Al doblar la última curva vio el hostal más abajo, en la zona donde ya no daba el sol. Observándolo inmerso en la sombra invernal, se preguntó si los propietarios tendrían alguna idea de las maquinaciones que se habían puesto en marcha ya antes de su llegada. Siguió conduciendo, contento de representar un papel de agente conciliador en el que se sentía mucho más cómodo.

Sin saberlo, Christian ya había cumplido una función conciliadora ese mismo día. En el preciso momento en que miró por el retrovisor para ver qué hacía el toro
Sarko
, Lorna y Paul se encontraban en plena discusión sobre cómo iban a poner fin a su paseo de la tarde. Habían subido caminando por la carretera hasta Picarets, con la intención de recorrer el circuito que atravesaba el municipio por un sendero de montaña que comunicaba con Fogas y luego bajaba hasta la carretera de La Rivière. Lo malo fue que no contaron con lo empinado del trayecto ni con lo cortos que eran los días en esa época del año. Subieron a buen ritmo hasta Picarets y tomaron el camino que partía de allí, pero luego, lejos de la carretera, viendo las alargadas sombras de los árboles, se enzarzaron en una acalorada discusión.

—Mira. —Paul señaló la piña de edificios que había en la lejanía—. Esa granja de allá está aquí en el mapa. Tenemos que pasar por allí y después ya casi habremos llegado.

—¿Casi? —replicó Lorna levantando la voz—. Te olvidas de la subida que viene después, y luego la bajada y después la otra subida que queda hasta Fogas. Y eso sin contar con que luego hay que empezar a bajar hasta el hostal.

—Eso no es nada —se mofó Paul—. Veinte minutos hasta Fogas como mucho y después treinta de bajada. Lo habremos recorrido sin problema antes de que oscurezca.

Lorna tendió la vista hacia el oeste, donde el sol se aproximaba a la línea del horizonte, y sacudió la cabeza.

—De ninguna manera, Paul. Hoy no.

Antes de que Paul pudiera contestar, por la carretera pasó un coche pequeño azul. A Lorna le llamó la atención el conductor, que alargó el cuello para mirar algo por el retrovisor.

—¡Ése es el hombre que nos saludó la otra vez! —exclamó—. ¿Te acuerdas, en noviembre, el día en que fuimos a ver el hostal?

—¿Ehhh? —Paul despegó la mirada del mapa—. ¿Es ése? Parece demasiado gordo.

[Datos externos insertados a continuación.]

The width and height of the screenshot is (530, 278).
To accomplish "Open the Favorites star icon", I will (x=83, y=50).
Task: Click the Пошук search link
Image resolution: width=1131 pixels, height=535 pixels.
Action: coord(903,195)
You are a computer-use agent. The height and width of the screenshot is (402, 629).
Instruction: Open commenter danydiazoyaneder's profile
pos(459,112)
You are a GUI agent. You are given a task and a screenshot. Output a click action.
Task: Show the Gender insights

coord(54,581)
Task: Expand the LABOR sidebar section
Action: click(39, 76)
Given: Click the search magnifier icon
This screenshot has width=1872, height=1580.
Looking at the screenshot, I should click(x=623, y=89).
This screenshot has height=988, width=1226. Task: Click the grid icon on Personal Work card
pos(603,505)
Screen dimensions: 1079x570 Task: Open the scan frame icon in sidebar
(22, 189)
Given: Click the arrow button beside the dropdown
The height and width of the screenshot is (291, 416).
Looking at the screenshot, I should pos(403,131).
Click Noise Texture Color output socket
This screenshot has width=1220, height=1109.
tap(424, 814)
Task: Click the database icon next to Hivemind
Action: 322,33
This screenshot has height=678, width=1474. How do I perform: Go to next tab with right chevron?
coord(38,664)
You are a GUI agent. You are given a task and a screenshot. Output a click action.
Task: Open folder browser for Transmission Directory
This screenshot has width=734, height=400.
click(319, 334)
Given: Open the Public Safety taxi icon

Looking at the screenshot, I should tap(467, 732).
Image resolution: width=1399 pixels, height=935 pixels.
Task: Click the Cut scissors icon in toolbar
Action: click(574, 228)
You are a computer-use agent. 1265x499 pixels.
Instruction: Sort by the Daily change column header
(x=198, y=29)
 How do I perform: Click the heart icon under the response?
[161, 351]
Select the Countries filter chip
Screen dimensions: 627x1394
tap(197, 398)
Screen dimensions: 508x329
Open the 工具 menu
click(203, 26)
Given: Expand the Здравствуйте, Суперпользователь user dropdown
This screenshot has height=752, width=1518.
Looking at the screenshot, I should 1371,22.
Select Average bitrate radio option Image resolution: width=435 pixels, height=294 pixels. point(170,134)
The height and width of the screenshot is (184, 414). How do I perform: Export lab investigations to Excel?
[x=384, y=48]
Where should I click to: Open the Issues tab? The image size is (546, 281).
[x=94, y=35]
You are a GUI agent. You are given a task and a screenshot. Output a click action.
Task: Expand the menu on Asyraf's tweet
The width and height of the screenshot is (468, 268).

—¿Demasiado gordo? —Lorna se volvió, desconcertada, y vio que Paul miraba a otro individuo vestido con una gorra de color naranja chillón y unos pantalones de camuflaje que acababa de salir de entre los árboles en el campo del otro lado de la carretera—. ¡No ése no, el del coche!

El coche ya había desaparecido, sin embargo, y el hombre del campo resultaba muchísimo más interesante.

Intrigados, observaron cómo avanzaba dando eses y quiebros por el prado de abajo como quien se ha tomado una copa de más. Después se arrojó al suelo y recorrió los últimos metros a rastras, como una ballena varada en la playa que intentara regresar al mar, moviendo constantemente la cabeza a un lado y a otro, como si recelara algún peligro.

—¿Qué diablos…? —susurró Paul.

—Hoy es miércoles. ¡Debe de estar cazando!

—¿Cazando qué? ¿Y dónde está la escopeta?

El hombre levantó con cautela la cabeza en el borde del campo e inspeccionó la carretera. Tras comprobar que no había ningún vehículo ni nadie en los alrededores, procedió a pasar por debajo del único alambre que se interponía en su camino, y casi lo tapó de la vista debido a su corpulencia.

—¿No es una valla… —se planteó Lorna cuando las prominentes posaderas del hombre rozaron el alambre.